[Records from a pointing dataset]
# # # # # # #

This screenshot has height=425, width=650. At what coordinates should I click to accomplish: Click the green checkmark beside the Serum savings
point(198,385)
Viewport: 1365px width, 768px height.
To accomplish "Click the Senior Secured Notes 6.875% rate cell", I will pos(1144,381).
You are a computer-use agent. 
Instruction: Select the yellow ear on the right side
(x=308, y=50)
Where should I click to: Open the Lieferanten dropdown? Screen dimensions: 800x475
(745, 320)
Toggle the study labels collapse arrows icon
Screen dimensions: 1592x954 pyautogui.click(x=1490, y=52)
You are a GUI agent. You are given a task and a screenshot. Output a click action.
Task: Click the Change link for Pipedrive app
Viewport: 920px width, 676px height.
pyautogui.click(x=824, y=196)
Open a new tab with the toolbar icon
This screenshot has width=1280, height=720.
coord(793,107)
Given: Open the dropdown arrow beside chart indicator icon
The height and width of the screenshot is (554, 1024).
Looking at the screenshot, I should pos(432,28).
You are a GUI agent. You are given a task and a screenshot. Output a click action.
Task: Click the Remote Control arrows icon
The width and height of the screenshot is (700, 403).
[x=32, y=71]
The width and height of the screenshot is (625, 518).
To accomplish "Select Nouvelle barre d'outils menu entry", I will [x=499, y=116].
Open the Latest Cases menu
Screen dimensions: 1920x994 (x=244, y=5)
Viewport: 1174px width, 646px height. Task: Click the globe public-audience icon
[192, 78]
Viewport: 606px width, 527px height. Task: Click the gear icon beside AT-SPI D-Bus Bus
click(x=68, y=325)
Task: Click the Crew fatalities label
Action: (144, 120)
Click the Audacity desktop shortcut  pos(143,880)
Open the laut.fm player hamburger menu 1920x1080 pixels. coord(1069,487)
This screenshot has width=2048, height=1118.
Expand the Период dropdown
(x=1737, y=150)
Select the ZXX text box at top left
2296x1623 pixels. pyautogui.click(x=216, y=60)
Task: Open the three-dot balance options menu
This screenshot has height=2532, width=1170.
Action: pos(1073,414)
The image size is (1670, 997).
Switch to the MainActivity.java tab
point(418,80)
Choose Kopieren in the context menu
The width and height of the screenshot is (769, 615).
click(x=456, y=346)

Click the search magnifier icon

# # # # # # #

▸ GOAL
Rewrite all of the records above as a numbered list, one line per item, leaving out any blank lines.

▸ CORRECT RESULT
1. This screenshot has height=425, width=650. At what coordinates should I click to accomplish: Click the green checkmark beside the Serum savings
2. point(198,385)
3. Viewport: 1365px width, 768px height.
4. To accomplish "Click the Senior Secured Notes 6.875% rate cell", I will pos(1144,381).
5. You are a computer-use agent. 
6. Instruction: Select the yellow ear on the right side
7. (x=308, y=50)
8. Where should I click to: Open the Lieferanten dropdown? Screen dimensions: 800x475
9. (745, 320)
10. Toggle the study labels collapse arrows icon
11. Screen dimensions: 1592x954 pyautogui.click(x=1490, y=52)
12. You are a GUI agent. You are given a task and a screenshot. Output a click action.
13. Task: Click the Change link for Pipedrive app
14. Viewport: 920px width, 676px height.
15. pyautogui.click(x=824, y=196)
16. Open a new tab with the toolbar icon
17. This screenshot has width=1280, height=720.
18. coord(793,107)
19. Given: Open the dropdown arrow beside chart indicator icon
20. The height and width of the screenshot is (554, 1024).
21. Looking at the screenshot, I should pos(432,28).
22. You are a GUI agent. You are given a task and a screenshot. Output a click action.
23. Task: Click the Remote Control arrows icon
24. The width and height of the screenshot is (700, 403).
25. [x=32, y=71]
26. The width and height of the screenshot is (625, 518).
27. To accomplish "Select Nouvelle barre d'outils menu entry", I will [x=499, y=116].
28. Open the Latest Cases menu
29. Screen dimensions: 1920x994 (x=244, y=5)
30. Viewport: 1174px width, 646px height. Task: Click the globe public-audience icon
31. [192, 78]
32. Viewport: 606px width, 527px height. Task: Click the gear icon beside AT-SPI D-Bus Bus
33. click(x=68, y=325)
34. Task: Click the Crew fatalities label
35. Action: (144, 120)
36. Click the Audacity desktop shortcut  pos(143,880)
37. Open the laut.fm player hamburger menu 1920x1080 pixels. coord(1069,487)
38. This screenshot has width=2048, height=1118.
39. Expand the Период dropdown
40. (x=1737, y=150)
41. Select the ZXX text box at top left
42. 2296x1623 pixels. pyautogui.click(x=216, y=60)
43. Task: Open the three-dot balance options menu
44. This screenshot has height=2532, width=1170.
45. Action: pos(1073,414)
46. The image size is (1670, 997).
47. Switch to the MainActivity.java tab
48. point(418,80)
49. Choose Kopieren in the context menu
50. The width and height of the screenshot is (769, 615).
51. click(x=456, y=346)
52. Click the search magnifier icon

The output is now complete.